In the second of three engineering lectures held this spring in honor of the Faculty of Engineering’s sesquicentennial, Morrell talked specifically about bridging the gap between research ideas and final products, using his Segway Human Transporter as a prime example.

Developed at a cost of more than $100 million, the Segway mimics the human body’s ability to maintain its balance while moving using a suite of miniature gyroscopes, tilt sensors and other silicon gadgets.

A simple rechargeable battery and a complex bundle of hardware and software are all that are needed to carry a Yalie for up to 12 miles on just a few cents’ worth of electricity.

The main idea behind this personal human transporter, able to reach a top speed of 12.5 miles per hour, is to put a human being into a system where the machine acts as an extension of the body.

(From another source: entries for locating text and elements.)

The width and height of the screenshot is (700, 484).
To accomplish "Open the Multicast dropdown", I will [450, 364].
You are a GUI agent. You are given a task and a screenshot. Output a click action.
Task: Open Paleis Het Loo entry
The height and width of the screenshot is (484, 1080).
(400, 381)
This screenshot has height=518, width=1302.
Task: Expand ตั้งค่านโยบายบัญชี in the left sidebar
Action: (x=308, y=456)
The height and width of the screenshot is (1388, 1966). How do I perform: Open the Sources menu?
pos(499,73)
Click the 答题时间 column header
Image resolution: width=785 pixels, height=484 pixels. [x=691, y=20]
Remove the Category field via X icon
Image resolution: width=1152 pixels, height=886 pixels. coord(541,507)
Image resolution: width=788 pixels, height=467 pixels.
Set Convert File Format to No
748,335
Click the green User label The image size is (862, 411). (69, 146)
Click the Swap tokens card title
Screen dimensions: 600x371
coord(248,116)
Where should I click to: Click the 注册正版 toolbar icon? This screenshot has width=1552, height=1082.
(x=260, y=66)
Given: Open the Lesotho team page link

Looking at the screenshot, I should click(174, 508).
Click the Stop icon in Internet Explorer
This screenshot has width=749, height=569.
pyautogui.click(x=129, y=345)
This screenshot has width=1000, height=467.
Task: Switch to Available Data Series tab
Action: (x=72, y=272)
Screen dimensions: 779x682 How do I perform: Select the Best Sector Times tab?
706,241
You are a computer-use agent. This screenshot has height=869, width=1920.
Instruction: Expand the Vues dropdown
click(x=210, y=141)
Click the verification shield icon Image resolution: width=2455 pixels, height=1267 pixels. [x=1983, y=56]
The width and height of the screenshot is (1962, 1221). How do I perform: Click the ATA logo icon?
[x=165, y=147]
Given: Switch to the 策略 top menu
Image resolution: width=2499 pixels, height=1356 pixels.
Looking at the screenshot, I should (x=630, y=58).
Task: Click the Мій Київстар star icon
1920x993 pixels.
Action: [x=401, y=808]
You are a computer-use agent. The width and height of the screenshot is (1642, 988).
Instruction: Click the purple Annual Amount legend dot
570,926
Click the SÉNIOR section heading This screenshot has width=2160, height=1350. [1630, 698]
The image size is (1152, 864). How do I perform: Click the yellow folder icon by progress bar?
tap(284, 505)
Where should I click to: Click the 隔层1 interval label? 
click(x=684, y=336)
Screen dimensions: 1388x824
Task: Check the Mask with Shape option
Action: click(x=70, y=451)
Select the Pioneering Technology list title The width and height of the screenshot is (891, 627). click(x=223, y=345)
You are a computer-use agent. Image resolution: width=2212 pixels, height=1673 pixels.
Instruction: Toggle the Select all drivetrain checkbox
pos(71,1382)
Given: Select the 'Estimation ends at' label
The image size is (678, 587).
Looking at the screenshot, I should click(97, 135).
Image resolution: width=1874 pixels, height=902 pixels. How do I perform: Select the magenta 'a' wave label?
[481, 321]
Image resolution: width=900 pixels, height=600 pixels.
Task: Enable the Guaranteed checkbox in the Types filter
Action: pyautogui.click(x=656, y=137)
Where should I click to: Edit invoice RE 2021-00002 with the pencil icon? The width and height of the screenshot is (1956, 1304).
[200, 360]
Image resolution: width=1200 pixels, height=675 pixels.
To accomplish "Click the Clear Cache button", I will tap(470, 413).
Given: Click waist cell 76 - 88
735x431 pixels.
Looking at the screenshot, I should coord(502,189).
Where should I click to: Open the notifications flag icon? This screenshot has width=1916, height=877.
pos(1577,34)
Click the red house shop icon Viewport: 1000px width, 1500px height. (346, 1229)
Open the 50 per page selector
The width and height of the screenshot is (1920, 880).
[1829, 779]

To move, you need to just think about moving. Segway’s control system is sensitive to the slightest movements and will begin to urge forward as power is sent to a pair of electric motors at the wheels.

While it takes the average human about a year to master this task of balancing and walking, it took Morrell and his team only three years to build this function into a machine on wheels.

It was such a feat that the transporter was featured in Time magazine last December.

“This was a great example of the kind of students we produce,” said Paul Fleury, the dean of the Faculty of Engineering. “He’s a first-class engineer who could stand with anyone.”

Mechanical engineering and applied physics professor Mitchell Smooke taught Morrell when he was at Yale back in the fall of 1984. Smooke said he remembers Morrell as one of his top students: “You just had a sense that he was going to be doing something very good.”

It was Arthur C. Clarke who famously observed that “any sufficiently advanced technology is indistinguishable from magic.” But Morrell assured the full house in Davies that this is a feat of engineering, not magic.

“It is just doing what is innately programmed in all of us,” he said.

Morrell’s talk included discussion of his research teams’ practices and how he has found success in bringing ideas into the realm of actual production. From the importance of people management to “always showing all the data,” Morrell used metaphor after metaphor to keep the audience chuckling.

“I have a motorized scooter here at Yale, and I like different wheeled devices, so I thought it would be cool to see the Segway in person,” said Jeohn Favors ’05, who attended the lecture in his roller blades.

Morrell, who is currently managing dynamics and software development at Segway, joined the DEKA Research team in 1996 to help engineer IBOT, a device to help handicapped people climb stairs.

In 1999, Morrell began work on developing the control software and system design of a two-wheeled mobility device code named “Ginger,” using the same dynamic stabilization technology IBOT had employed.

One audience member asked if Morrell intended Segway to be a replacement for walking. Morrell quipped back, “It depends on what your time is worth.”

Police officers, mail carriers and paramedics can all tell you what a minute is worth in their fields, he said.

The U.S. Postal Service will be examining whether Segways can help letter carriers make more stops on their daily rounds, while Amazon.com, GE Plastics and Delphi Automotive Systems test out Segways in their factories, looking to increase efficiency as packages and workers travel around the workplace with less effort.

Of course, Morrell’s unconventional sidewalk cruiser is not perfect. Intended for sidewalks, many municipalities ban similar motorized devices on such pedestrian paths.

And at 80 pounds, it will be too heavy for the average user to carry with ease. There is also a hefty price tag: $3,000 for the first consumer models, which are expected to become available in the coming years.

“I think it just fuels laziness,” Barbara Yu ’04 said. “Technology is supposed to make life easier, but a brisk walk is not so far removed from our society now, is it?”

After Morrell’s talk, Fleury joked that it was only a matter of time before riding Segways became an Olympic sport.

“Only with no judges,” Morrell said.